On appeal, the defendant first asserts that count II of the information charging the offense of indecent liberties with a child, based on an act of deviate sexual conduct (Ill. Rev. Stat. 1977, ch. 38, par. 11-4(a)(2)), is void for failure to cite the correct statutory provision alleged to have been violated as required by section 111-3(a)(2) of the Criminal Code of 1963 (Ill. Rev. Stat. 1977, ch. 38, par. 111-3(a)(2)) and consequently his conviction on this count should be reversed.

The defendant asserts, correctly so, that count II of the information cited section 11-2 of the Criminal Code of 1961 (Ill. Rev. Stat. 1977, ch. 38, par. 11-2), the section defining deviate sexual conduct, as the statutory paragraph violated, rather than section 11-4 (Ill. Rev. Stat. 1977, ch. 38, par. 11-4), the statutory provision stating and defining the offense of indecent liberties with a child. This is the only insufficiency which the defendant points out in the charging instrument, and an examination of the information indicates that this is the only defect contained therein.

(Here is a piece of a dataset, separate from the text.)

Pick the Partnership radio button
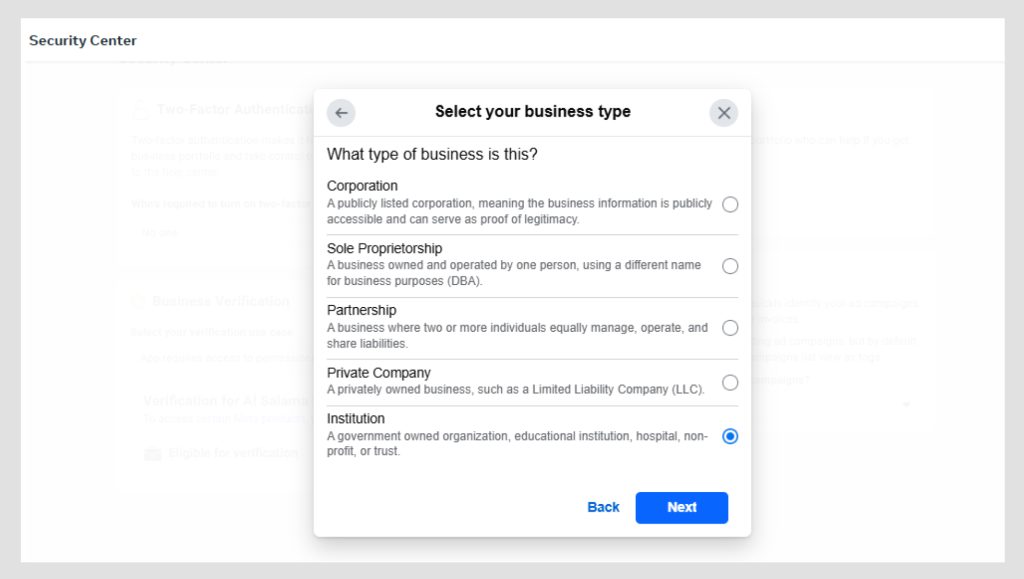click(730, 328)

• 1 It is well established that reference in a charging instrument to an incorrect chapter or section of a statute, or both, is regarded as a formal rather than substantive defect (People v. Oswald (1979), 69 Ill. App.3d 524, 527; People v. Dismore (1975), 33 Ill. App.3d 495, 498; People v. Parr (1970), 130 Ill. App.2d 212, 219-20; People v. Gilmore (1968), 101 Ill. App.2d 447, 454), and a formal defect, such as an incorrect citation of the criminal statute violated, does not require or warrant reversal of a conviction unless the defendant was prejudiced by the miscitation (People v. Oswald (1979), 69 Ill. App.3d 524, 527; People v. Gray (1978), 61 Ill. App.3d 243, 246; People v. Dismore (1975), 33 Ill. App.3d 495, 498).

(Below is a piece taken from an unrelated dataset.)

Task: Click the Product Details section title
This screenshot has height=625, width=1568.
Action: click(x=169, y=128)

• 2 In the present case, the miswriting of the correct statutory provision was a formal rather than a substantive defect, whether labelled as a typographical error or a clerical oversight. (People v. Gilmore (1968), 101 Ill. App.2d 447, 454.) Furthermore, the defendant has not demonstrated any prejudice resulting from the isolated defect in the information. The language in the information sets forth the crime charged with sufficient specificity to apprise the defendant of the offense with which he was charged so that he could plead adjudication of this charge as a bar to future prosecution for the same conduct. (People v. Stamm (1979), 68 Ill. App.3d 177, 180; People v. Oswald (1979), 69 Ill. App.3d 524, 527; People v. Griffin (1974), 21 Ill. App.3d 261, 263.) Although the defendant was not perfectly charged in count II with the offense of indecent liberties with a child based on an act of deviate sexual conduct, he was properly charged. Since the defect here was not of a substantive nature, it did not invalidate the indictment and does not justify or require reversal of the defendant's conviction on count II of the information.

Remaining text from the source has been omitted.